The Man Show enjoying the
sights at 11
June 2, 2005
Hello this is The Man Show Alpine Ascents 7 checking in on our back carry day,
we spent a restful night at 11,000 feet last night and opened our eyes this
morning to a perfectly clear cloudless day with spectacular views we haven’t
taken in, in the last few days we’ve been moving through the storm. Tomorrow
we plan on carrying around Windy Corner and caching and then we plan on
spending our third night at 11, we’ll check in with you then. We’d like to
leave you with this haiku from Kevin: Heavy plodding steps
The rope slides through snowy grooves
Will I see the top? Alright, very good talk to you tomorrow.
Multiplying Forces safely
back at High Camp
June 2, 2005
Team Multiplying Forces here, it is 12:45 and we arrived a little while ago
back here at our 17.2 camp and we’re pretty knackered, but nothing a little
warm dinner and some good warm sleep can’t handle. We’ll be headed down the
mountain tomorrow and you’ll be able to talk to your loved ones on the phone
within two days, bye.
Mixed Nuts moves to 14.2
June 1, 2005
Hello cyberworld, this is Duane from the Mixed Nuts expedition. Today we
successfully pushed to Camp III at 14,200 feet. We woke up this morning with
over a foot of fresh snow in our camp at 11.2 and broke trail, which was
difficult in thigh-deep poweder and made it to Camp III, greeted by clear
skies and views of Mount Hunter and Mount Foraker and the fixed lines up above
us. Everybody is doing well, Jacques says hello to his family and we will talk
to you tomorrow, bye.
Multiplying Forces at the
Summit!
June 1, 2005
Hey there friends and family this is Team Multiplying Forces calling in from
the Top of North America, the summit of Denali. We woke up this morning to
cloudy skies and a light snow and thought about it for a while and thought we
might as well give it a go. We were rewarded because we got just above the
Zebra Rocks and the sun came out and the wind just quit and we are on top of
the summit on a beautiful day. So we will call and let you know that we are
okay but just wanted to let everyone know that the entire team made it to the
top of Denali. We’ll talk to you when we get back to 17, bye.

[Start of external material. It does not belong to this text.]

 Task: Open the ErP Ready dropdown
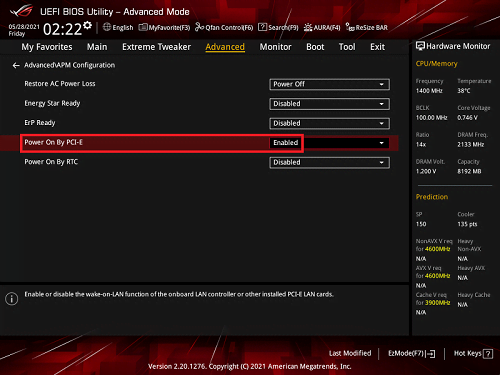329,123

Don't Panic has a great rest
day at 14.2
June 1, 2005
Hello this is Ben Billings calling with an update for Alpine Ascents Team 5,
Don’t Panic. We are day 4 here up at 14 camp, we had a wonderful little rest
day today after a carry yesterday up to 16.2 where we put in a cache for our
high camp stay. Today was nice, we actually saw some sun today for the first
time in a while and everybody rested, dried out, we ate well, slept well,
exchanged books, had an enjoyable day. Our game plan for tomorrow is to head
up into high camp, 17,200 feet and spend as long as we need to up there. Looks
like we might have a good weather window coming up over the weekend, should be
perfect timing. Everybody is looking strong and excited and all in all we’ve
just been having a lot of fun, spending time together and climbing the
mountain. Let’s see I do have a quick “Love from John to Lisa, Genevieve,
Alexander, Hannah and Dylan" and Don sends “love and prayers to Amy and Levi.”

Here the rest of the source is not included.